You enter your bedroom and gone are the brightly coloured posters of long-departed performers adorning the walls; the sycophantic tributes to famous writers scribbled in marker long-since washed from the remaining furniture; the writing desk, once littered with curious knick-knacks, long ago relocated. What remains is a mere shell of the clutter and character that once breathed life into these four, now bare, walls. Where once hung an obscenely large, framed print of The Beatles ambling across Abbey Road now hangs a modest sketch of a wild cat, framed in respectable gold against a verdant backdrop.
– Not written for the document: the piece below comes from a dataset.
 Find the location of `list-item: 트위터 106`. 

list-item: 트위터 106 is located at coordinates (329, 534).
You step outside onto the top of the stairs leading into the vast, capricious garden that lies beyond the cracked masonry of the dividing wall and perch on the edge of the peeling paint and overgrown ivy. This is the wall you broke your elbow jumping off of at age 7. Although decades have elapsed since then you can still recall the crack as your shoulder pulled back and twisted your arm beneath the weight of your body. The cast your classmates signed. The struggle of attempting to scribe with your non-dominant hand.

Your gaze is then drawn to the Mulberry tree, in all its splendour, because, oh, the secrets it houses between its ample branches. You recall the whispered giggles of sisters playing pretend. The tree not a tree at all, but rather an enchanted castle with never-ending, opulent rooms, occupied by day-dreams long since forgotten. Silkworms and tire-swings and purple-stained feet and sticky, ice-cream-stained fingers. You smile inwardly, taking in the tree, because it has certainly not lost any of its magic. The branches and leaves almost reaching out toward the house and kissing the grass beneath its shade, creating a curtain that secrets away the veiled fairy hideaway that lies beyond. 
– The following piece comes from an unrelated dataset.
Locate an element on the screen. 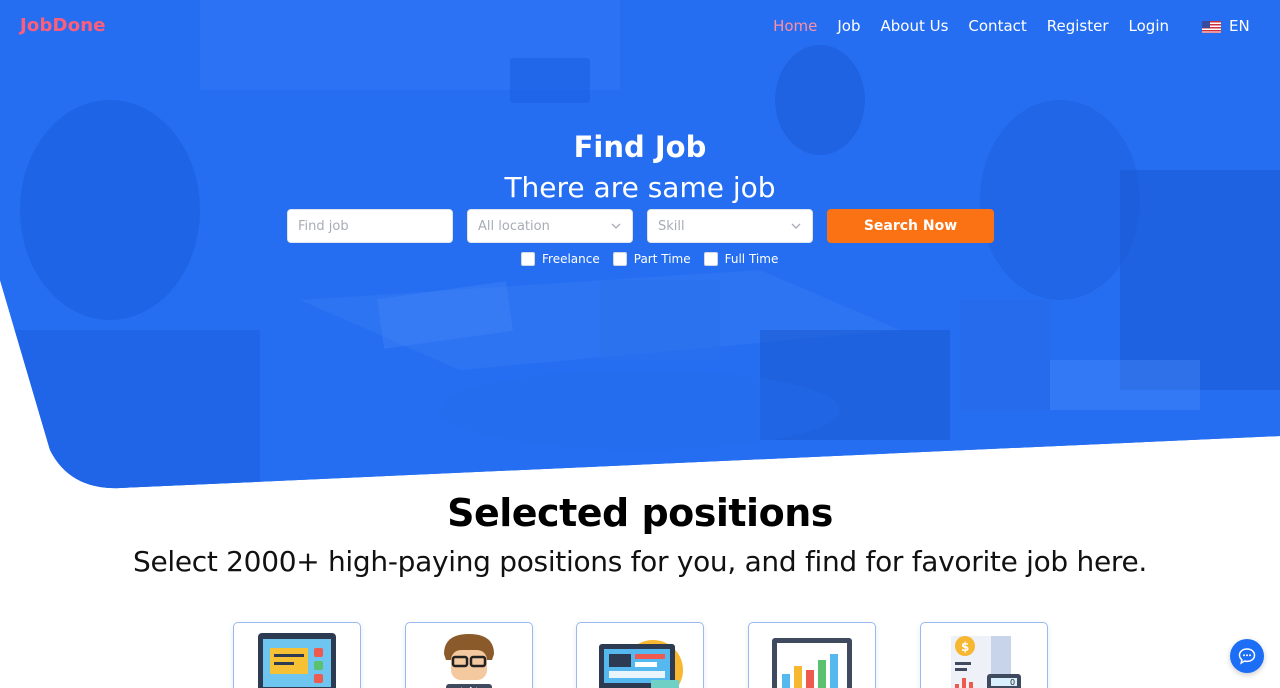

These residual reminiscences sway across the lawn and cobblestone like exultant hauntings before your eyes. Constructing dance routines with your cousins to Patricia the Stripper; rehearsing Waiting for Godot with your best friend for drama class in high school; first kisses stolen under a blanket of stars; playing catch with your childhood dog; shooting your sister with a BB gun; drunken conversations laid bare across the old trampoline; birthday parties; holidays; endless joy, laughter, tears and even grief. From the broken bones and the buried rodents to the jumping castles and rusted dinky toys in the sand.
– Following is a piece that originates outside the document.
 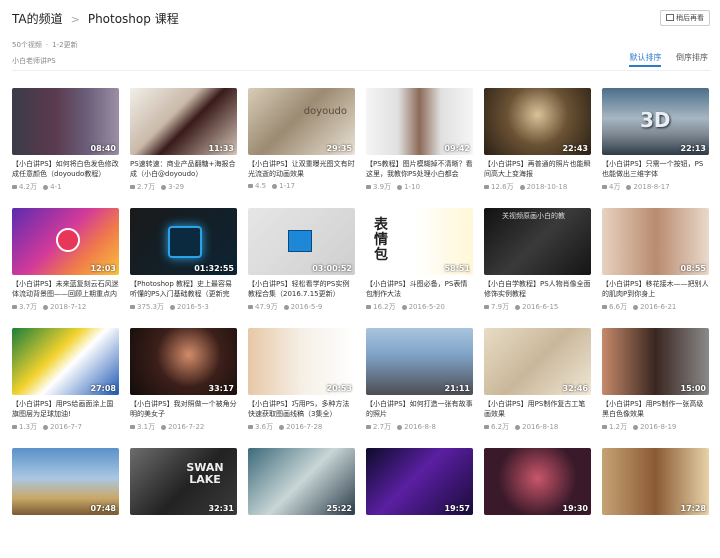 What do you see at coordinates (214, 268) in the screenshot?
I see `video-duration: 01:32:55` at bounding box center [214, 268].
And the palm tree, once still slight enough for you to hurdle over as a child, now more than twice your height. All this beautiful, glorious foliage, once mere saplings, now stretching their branches high into the sky, reaching for the sun. It is a rather disquieting epiphany that tends to strike at the most inopportune moments, as most have the tendency to do. That terrifying realization of the unyielding and unrelenting passage of time. Of how much time has passed. Of what has been achieved, of all your disappointments and repentances over the years.

Yet, somehow, simultaneously, through the ache of melancholy and nostalgia, that garden, those trees, the memories, like a seedling piercing through the soil, a bud of hope.